ASPERAÇÃO DA POLÍCIA DA POLÍCIA ABUSA DE ABUSO DE ABUSA

O jovem de 15 anos foi preso em Argel durante um protesto como parte do movimento Hirak Pro-Democracy.

A polícia argelina disse no domingo que haviam lançado uma investigação após vídeos em mídias sociais que reivindicam os oficiais abusados ​​sexualmente um adolescente preso durante os protestos anti-governo provocaram fúria.

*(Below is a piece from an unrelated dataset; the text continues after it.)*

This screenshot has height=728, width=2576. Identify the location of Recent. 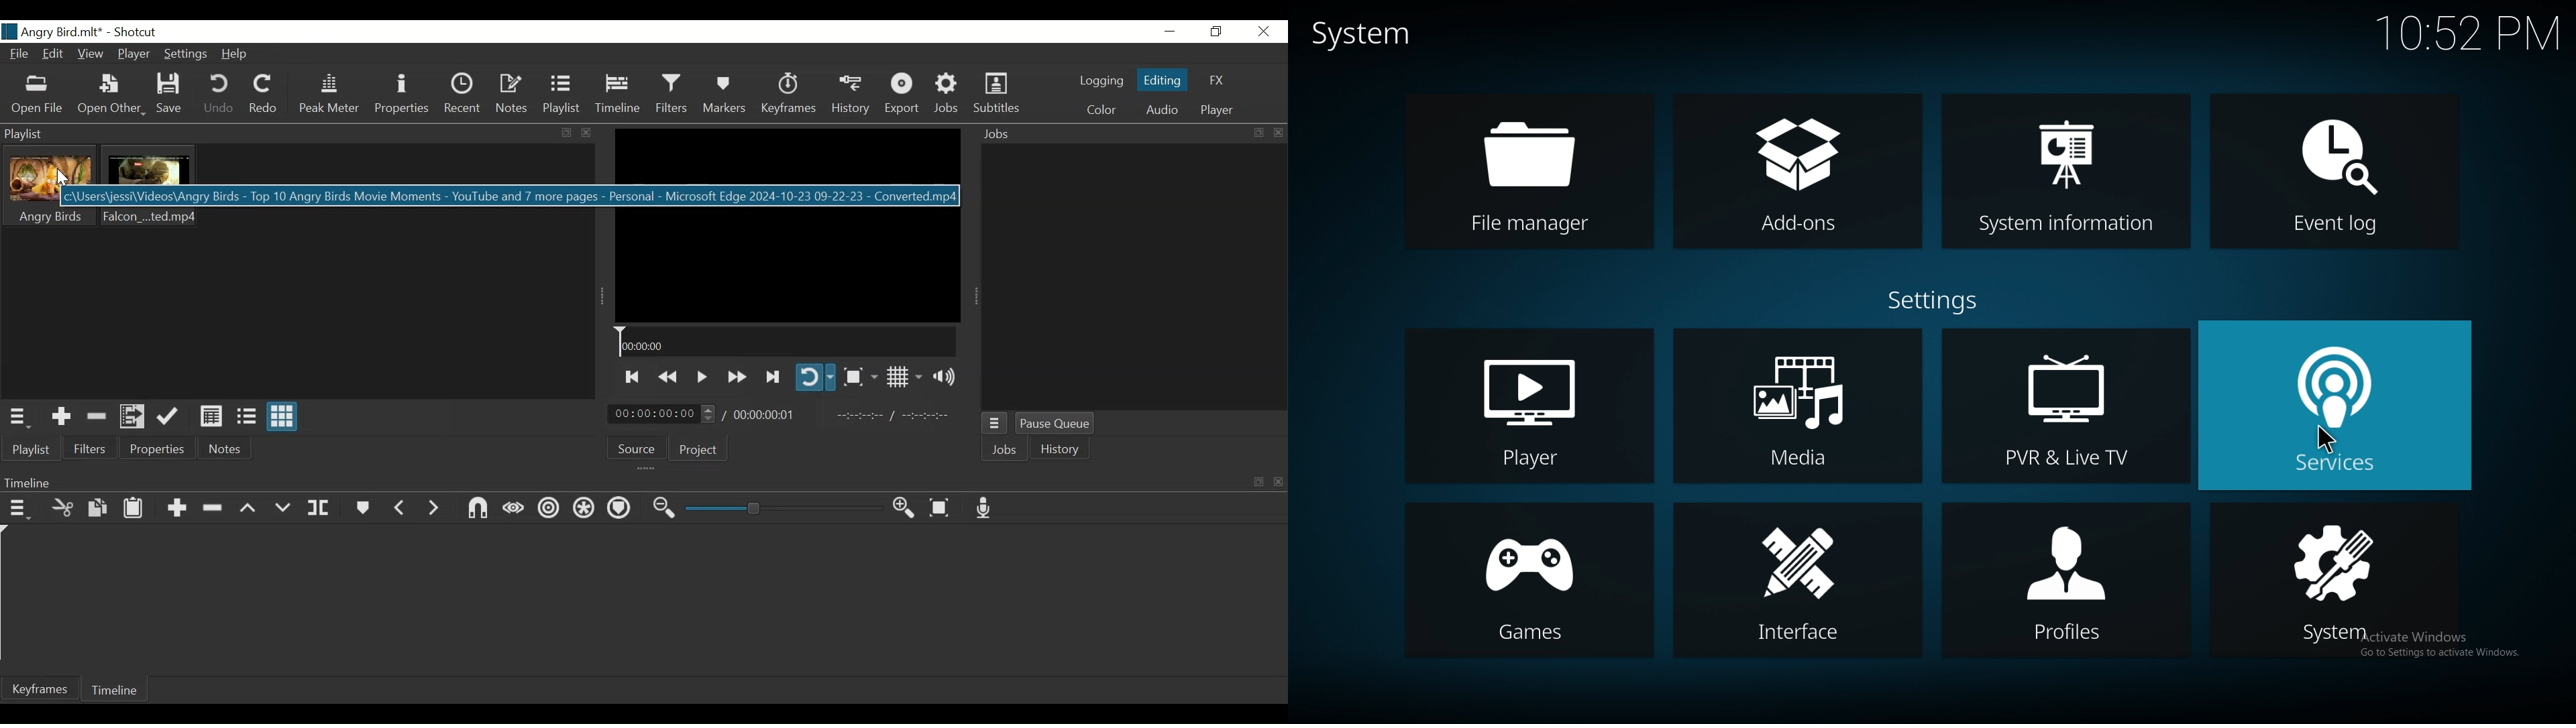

O jovem de 15 anos foi preso no sábado em Argel, a capital do país da África do Norte, onde um movimento de protesto profissional de longa democracia conhecido como Hirak detém demonstrações regulares exigindo mudança política.

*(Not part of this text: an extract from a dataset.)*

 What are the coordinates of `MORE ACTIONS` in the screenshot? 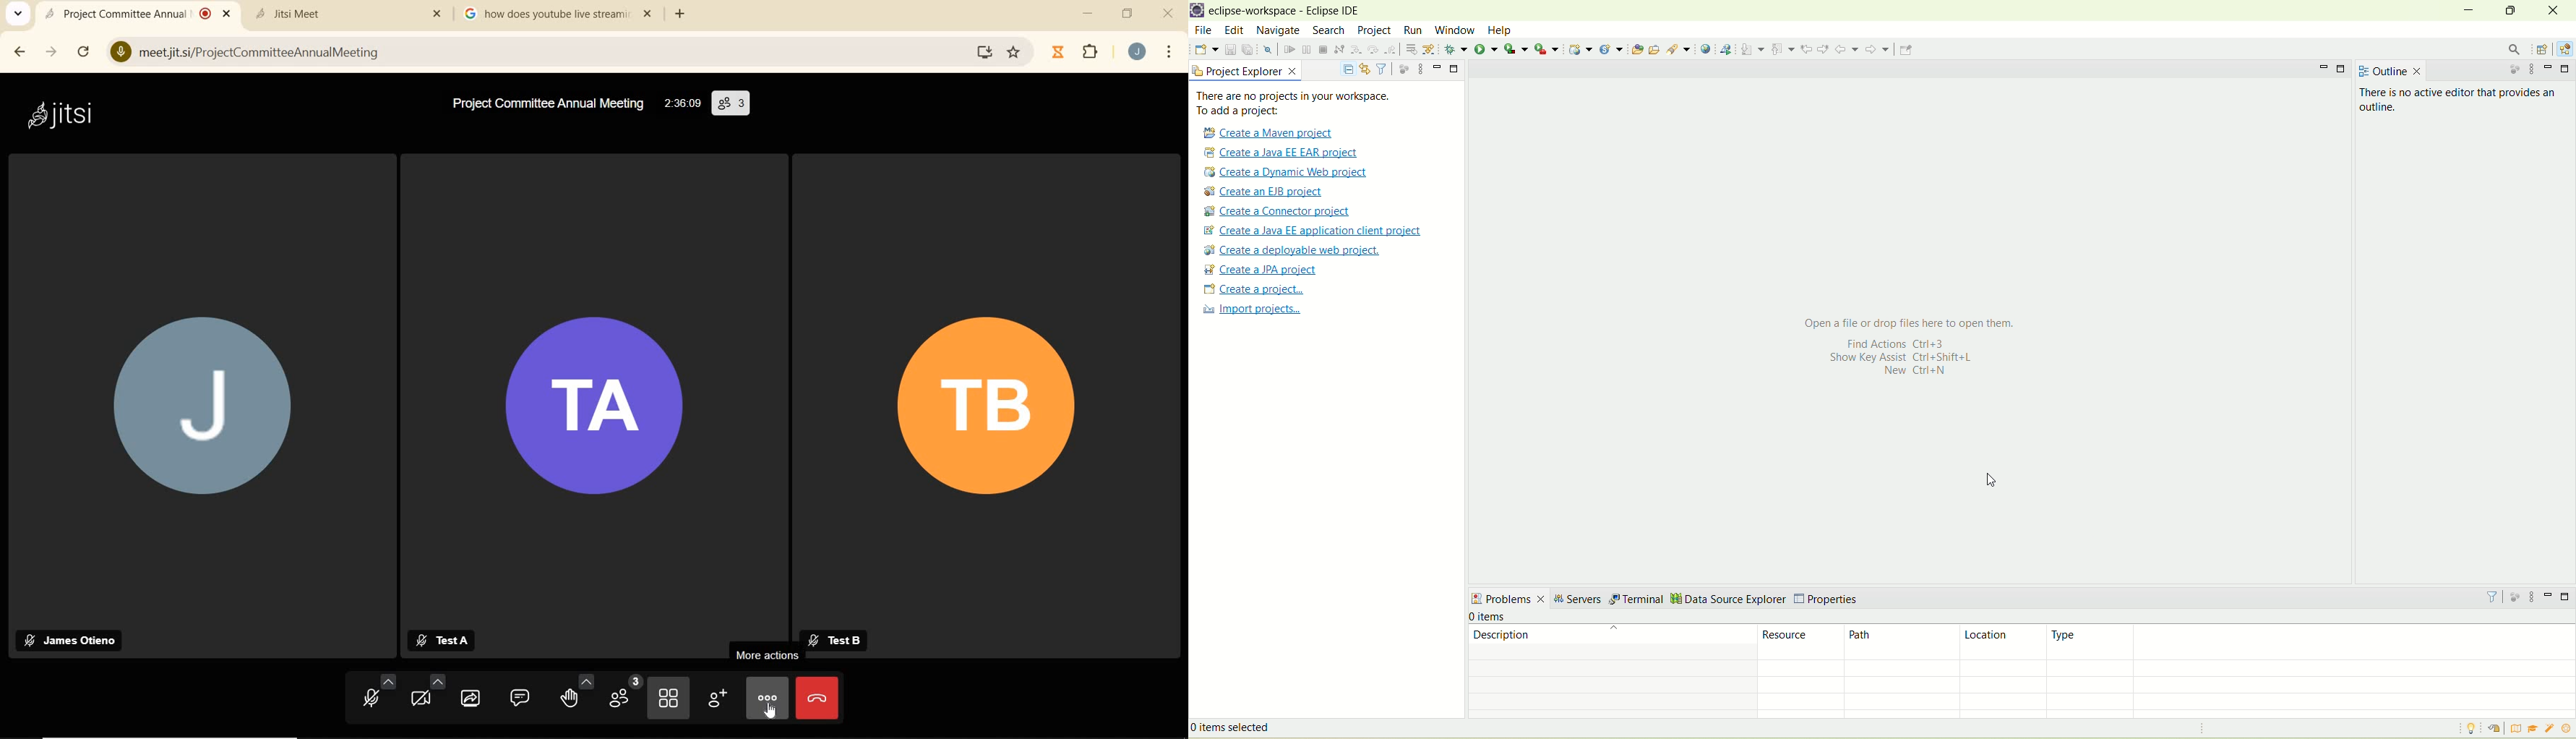 It's located at (767, 655).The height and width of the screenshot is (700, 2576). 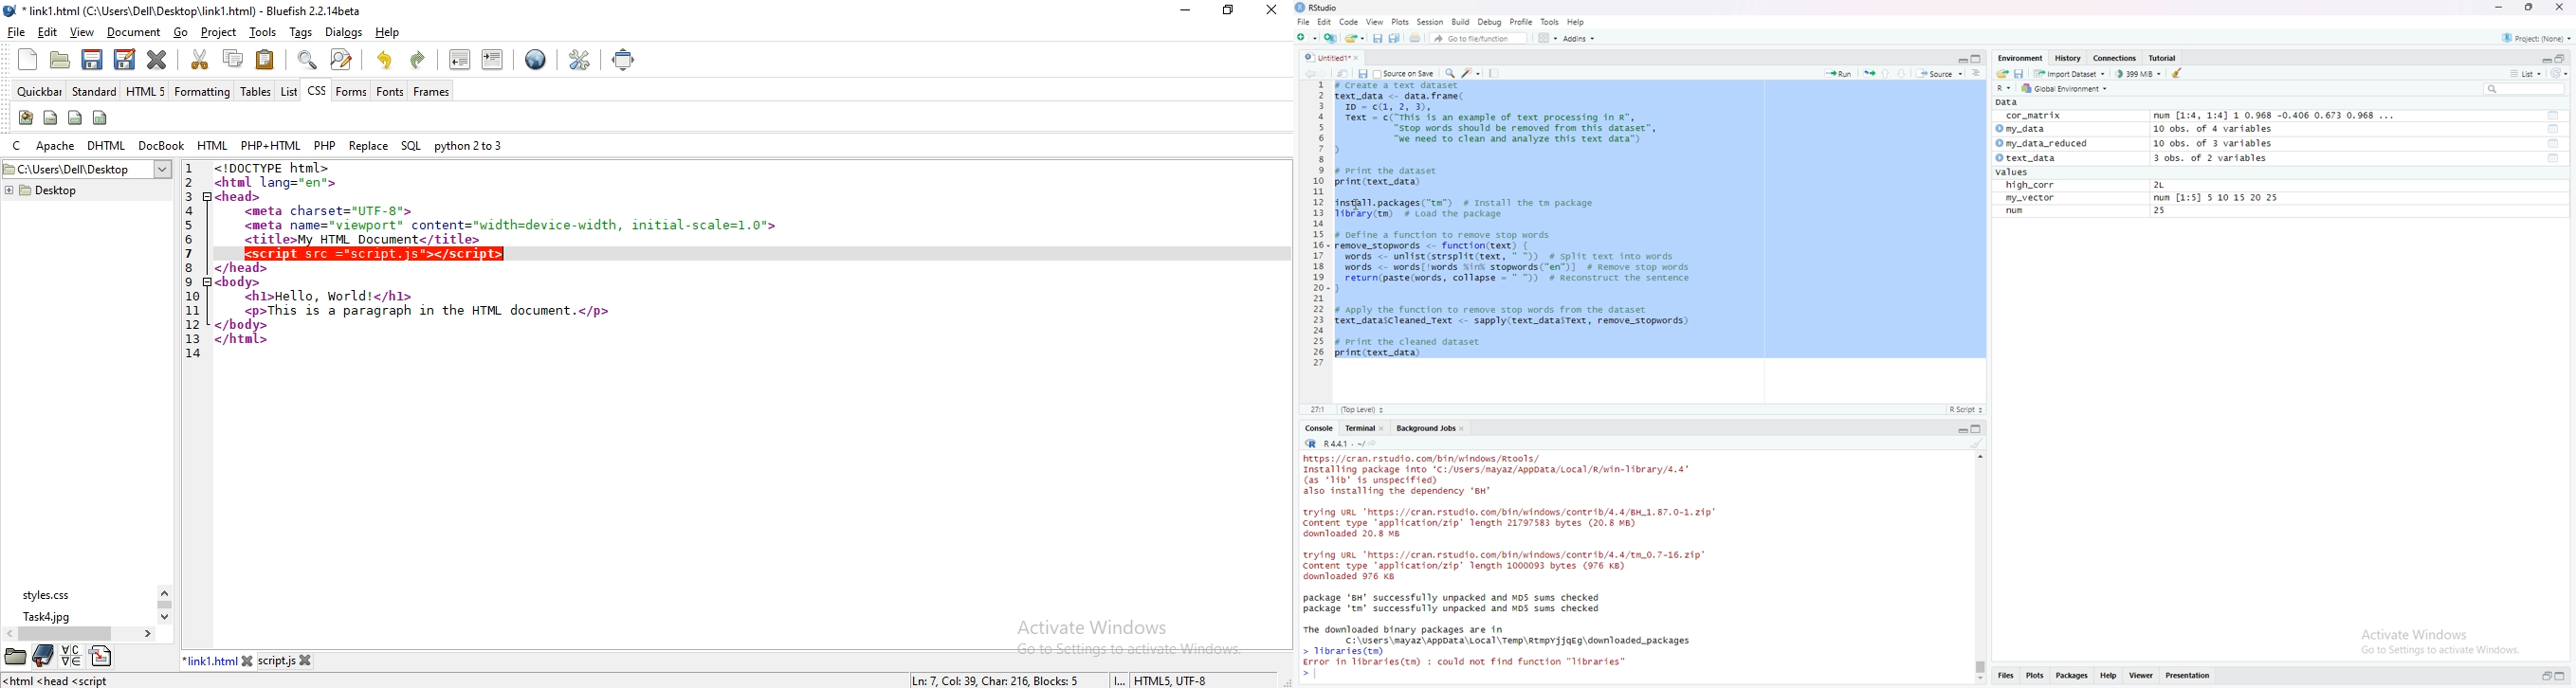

"Após a circulação de um vídeo em redes sociais em que os autores afirmam que um menor foi maltratado em uma delegacia de polícia em Argel, forças de segurança ... informou o Procurador Público, que imediatamente pediu uma investigação", disse uma declaração policial.

Um vídeo supostamente mostrou ao menino soluçando quando ele deixou a delegacia de polícia, enquanto em outro, o menino disse que ele era "maltratado" pela polícia e supostamente "tentaram estuprar-lo".

A Anistia Internacional pediu uma investigação "independente" sobre as alegações.

No mês passado, a Liga Argélia para a Defesa dos Direitos Humanos (LadDH) renovou sua convocação para uma investigação depois que as alegações Hirak ativistas foram torturadas em detenção.

Durante o julgamento em fevereiro de Hirak ativista Walid Nekkiche, o estudante de 25 anos disse que era "sexualmente, fisicamente e verbalmente agredido" por membros dos serviços de segurança, enquanto na custódia da polícia.

O promotor público anunciou mais tarde uma investigação.

As manifestações marcam uma retomada do movimento de protesto de rua, pedindo ao antigo estabelecimento político para partir e o exército para parar a política, que suspendeu suas marchas semanais há um ano por causa da pandemia da Covid-19.

O movimento mobilizado pela primeira vez em fevereiro de 2019 e dentro de semanas forçadas em seguida - Presidente Abdelaziz Bouteflika para abandonar um lance para um quinto prazo e renunciar.

Os protestos continuaram semanalmente até que a pandemia global de coronavírus tenha chegado a Argélia há um ano.